Il sindacato sottolinea come le risorse economiche destinate alla stabilizzazione siano state concesse in deroga ai vincoli di spesa e alle limitazioni assunzionali, proprio per rafforzare in modo strutturale la rete dei servizi sociali. Tuttavia, la mancanza di una decisione politica condivisa da parte dei sindaci aderenti all’Ambito S8 starebbe rallentando un processo considerato ormai indispensabile.

I Comuni virtuosi

Una nota positiva arriva da Agropoli, Castellabate e Casal Velino, indicati come esempi di responsabilità amministrativa per aver avviato percorsi coerenti con le indicazioni del coordinamento istituzionale.

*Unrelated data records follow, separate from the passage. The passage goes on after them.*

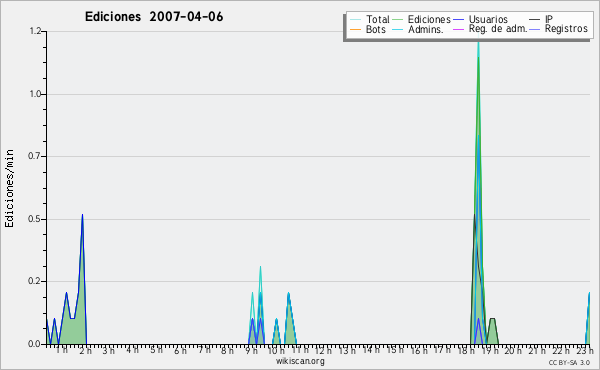
Task: Click the CC BY-SA 3.0 license text
Action: pos(569,362)
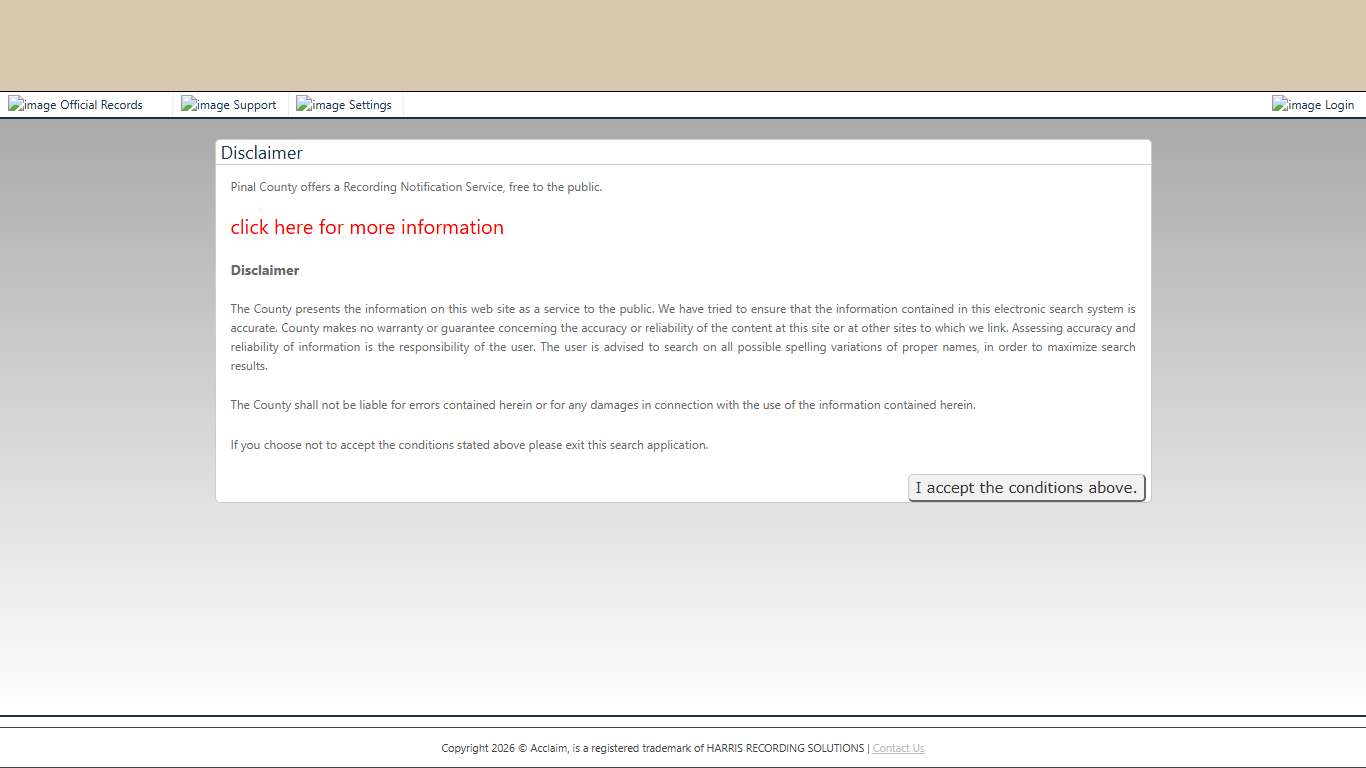
Task: Click the 'shall not be liable' paragraph
Action: point(602,405)
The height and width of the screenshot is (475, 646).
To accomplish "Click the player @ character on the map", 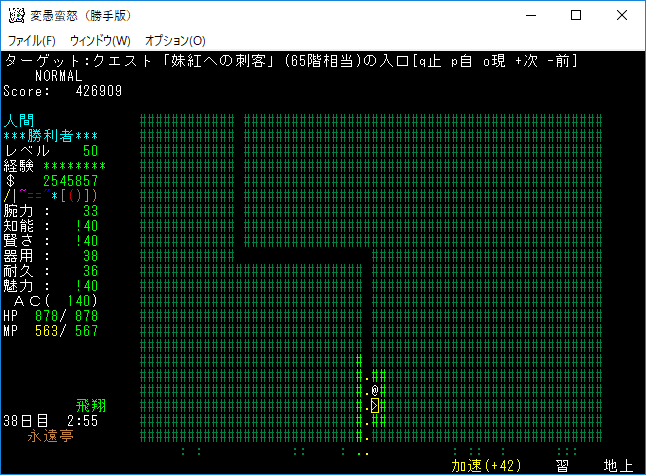I will [374, 391].
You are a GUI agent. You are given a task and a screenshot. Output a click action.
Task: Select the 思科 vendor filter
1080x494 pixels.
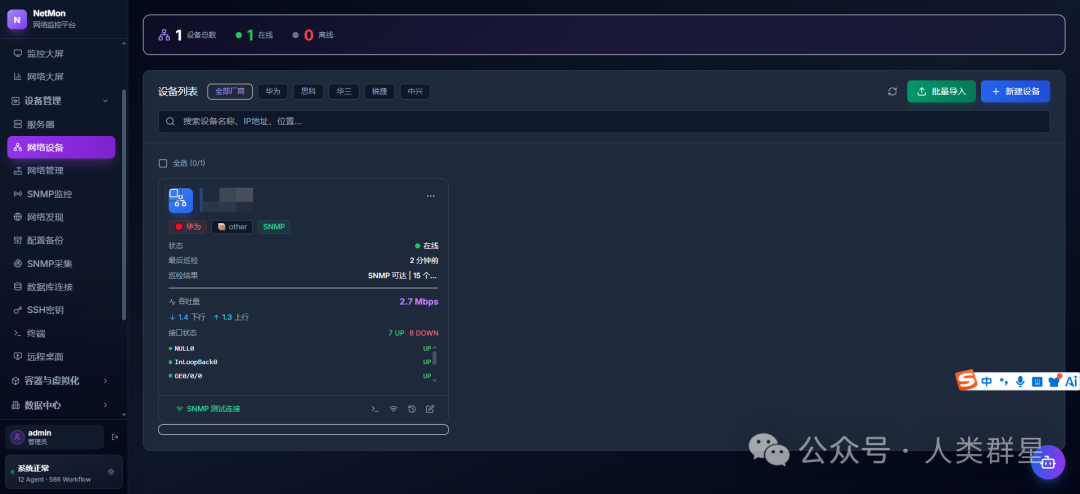309,92
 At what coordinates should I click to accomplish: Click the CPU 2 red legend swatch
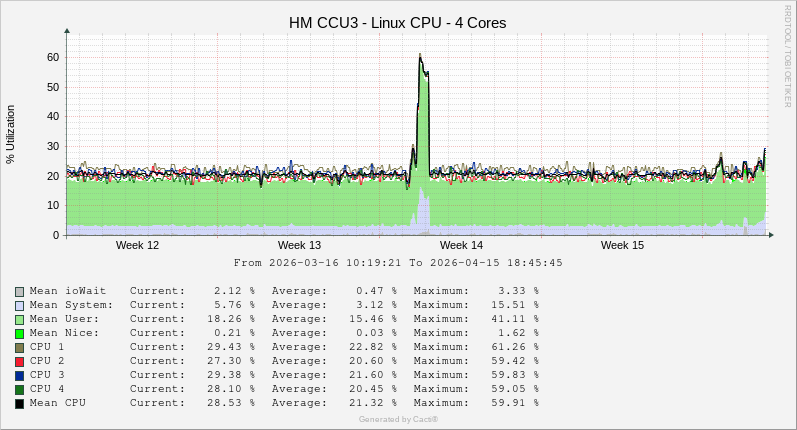[20, 361]
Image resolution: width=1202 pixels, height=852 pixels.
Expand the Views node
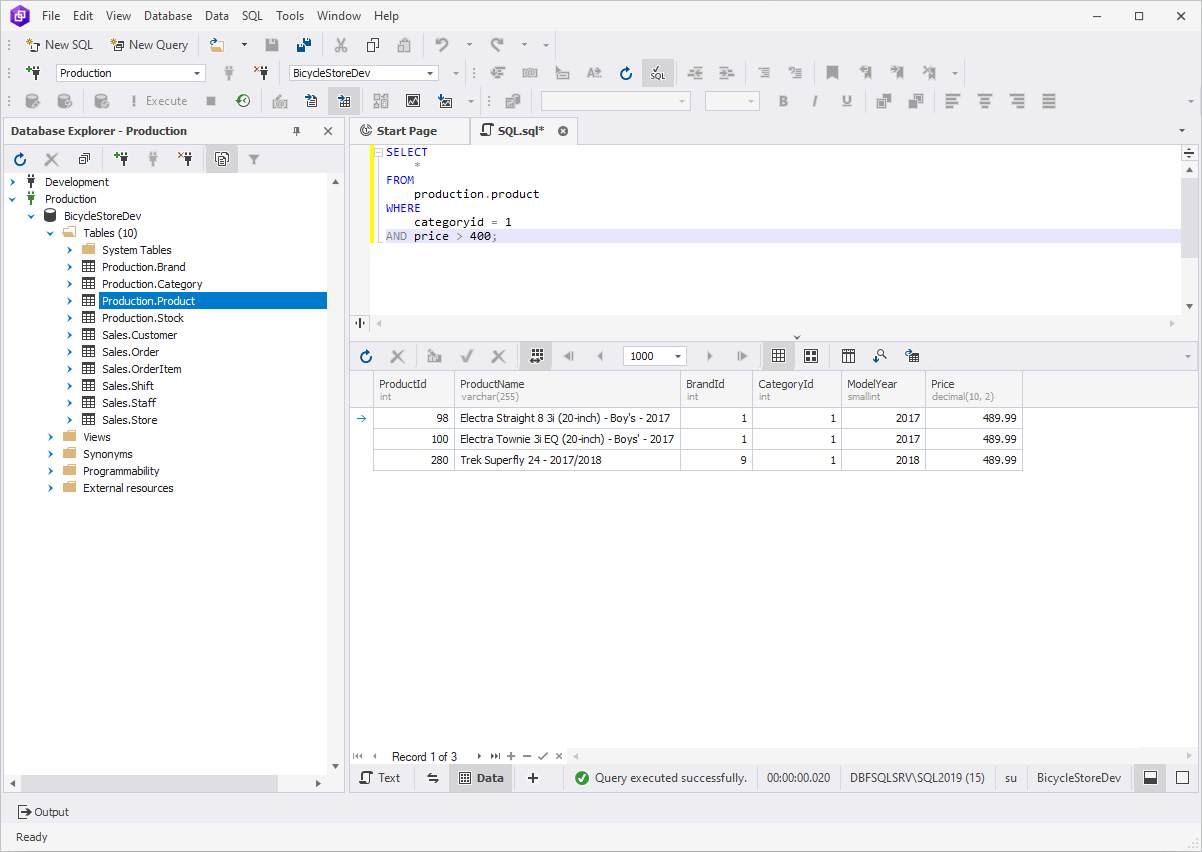[x=49, y=436]
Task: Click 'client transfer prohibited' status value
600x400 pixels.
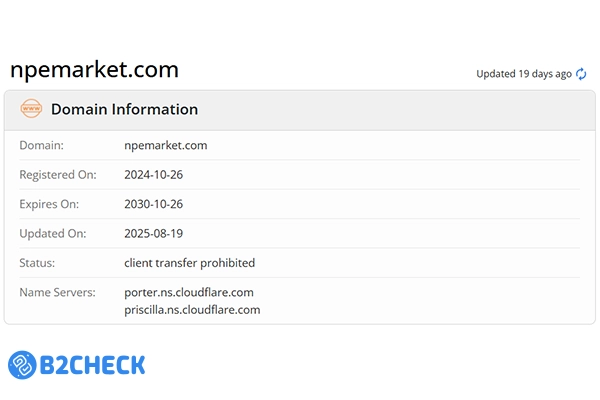Action: click(189, 263)
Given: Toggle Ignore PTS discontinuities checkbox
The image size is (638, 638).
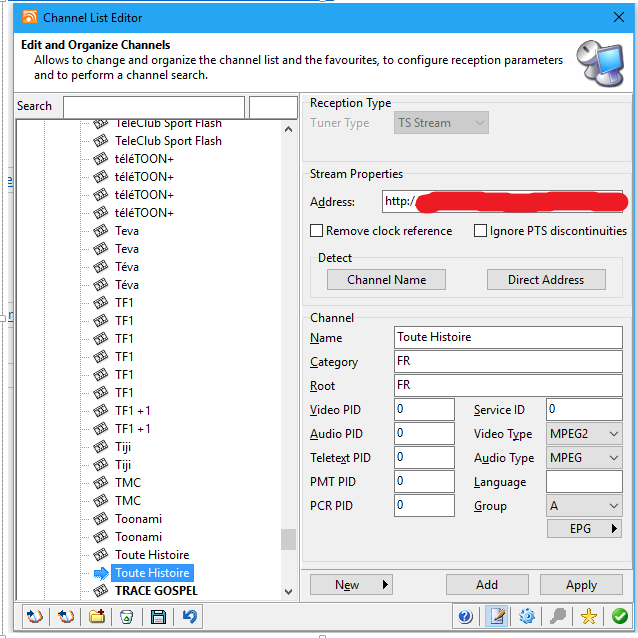Looking at the screenshot, I should click(480, 231).
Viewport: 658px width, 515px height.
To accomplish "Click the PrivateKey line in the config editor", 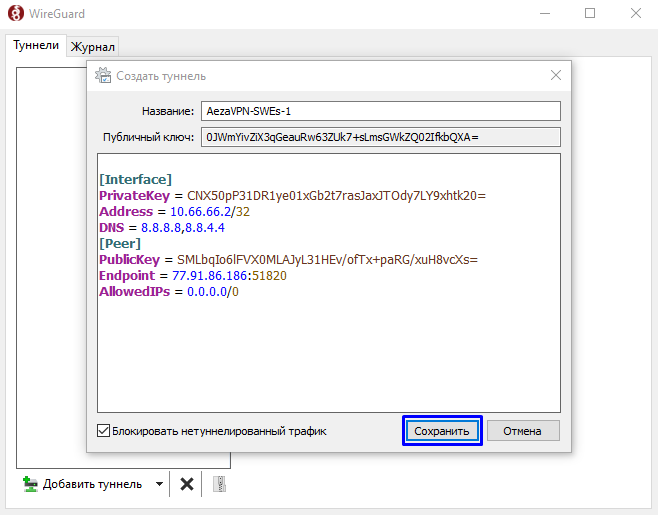I will (292, 196).
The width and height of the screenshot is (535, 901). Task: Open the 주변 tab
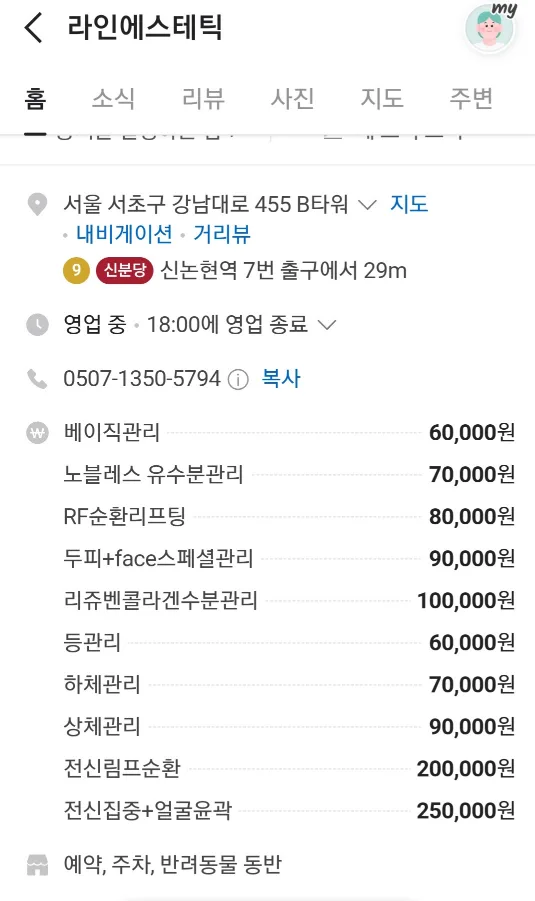(471, 98)
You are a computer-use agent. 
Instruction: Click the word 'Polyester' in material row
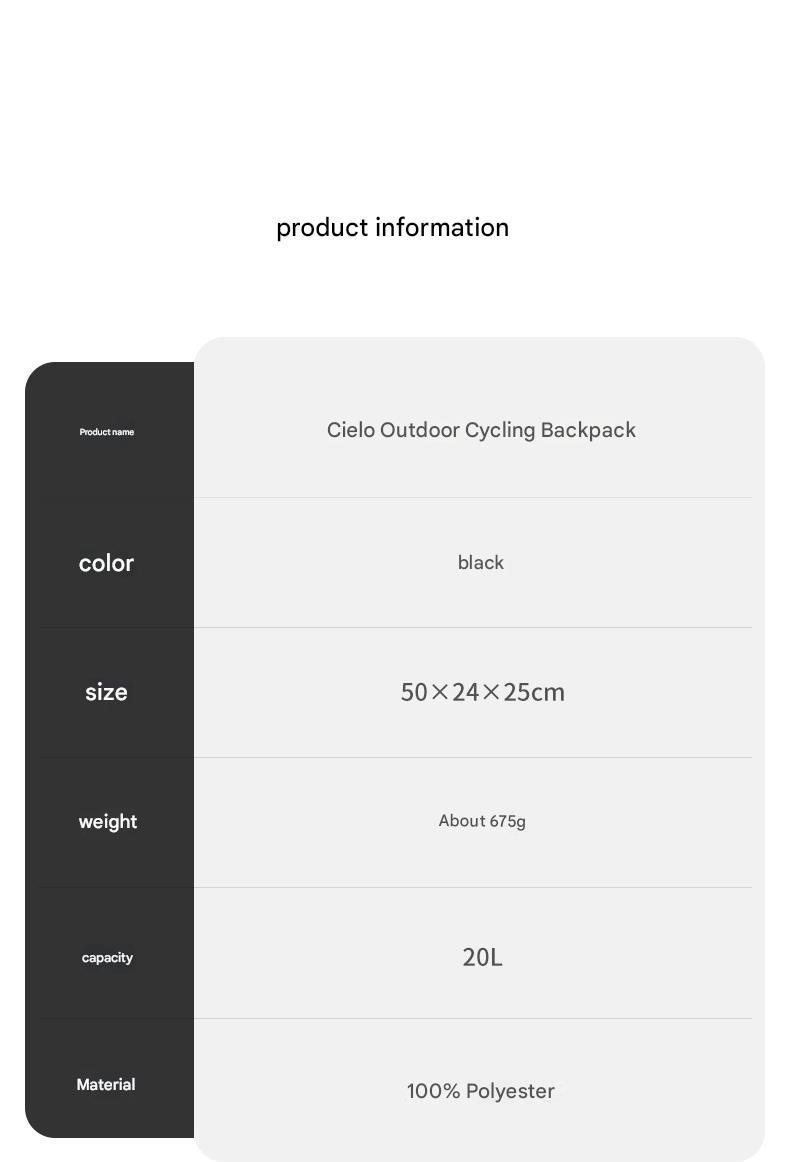510,1092
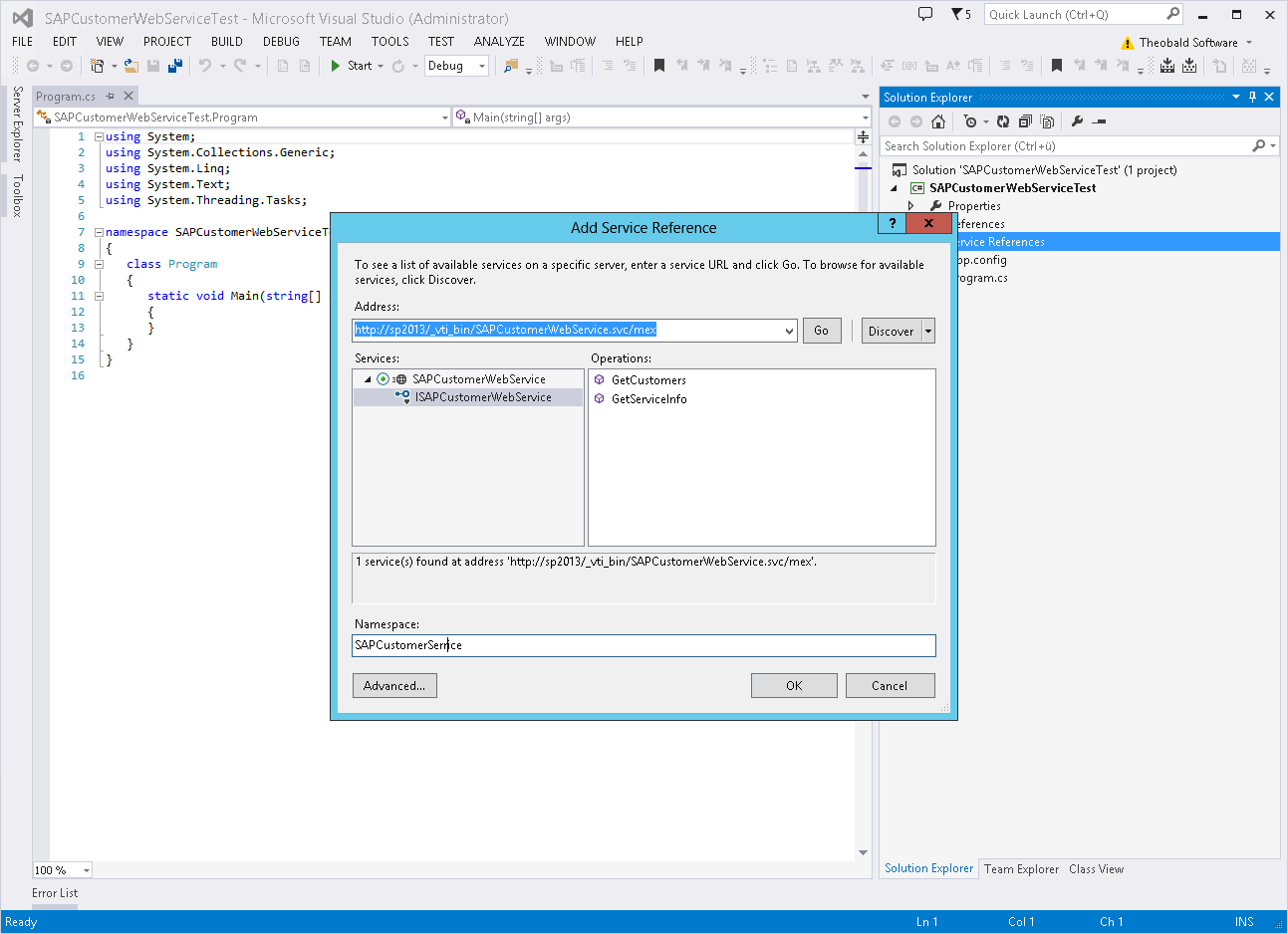The image size is (1288, 934).
Task: Toggle the Program.cs tab pin
Action: tap(111, 97)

Per la CISL FP, l’Ambito S8 dovrebbe seguire questa linea, utilizzando in modo pieno e tempestivo le risorse assegnate ai singoli Comuni.

Servizi a rischio e appello alla politica

La proroga continua dei contratti, avverte il sindacato, alimenta demotivazione e mortificazione professionale, aggravate dal ricorso a short list di esperti esterni per incarichi temporanei, nonostante la presenza di personale con esperienza pluridecennale sul territorio.

La CISL FP rinnova quindi un appello alla classe politica locale, alla Regione Campania e ai ministeri competenti affinché si arrivi rapidamente a una soluzione strutturale. In gioco non c’è solo il futuro lavorativo degli assistenti sociali, ma la continuità dei servizi essenziali rivolti alle fasce più fragili della popolazione.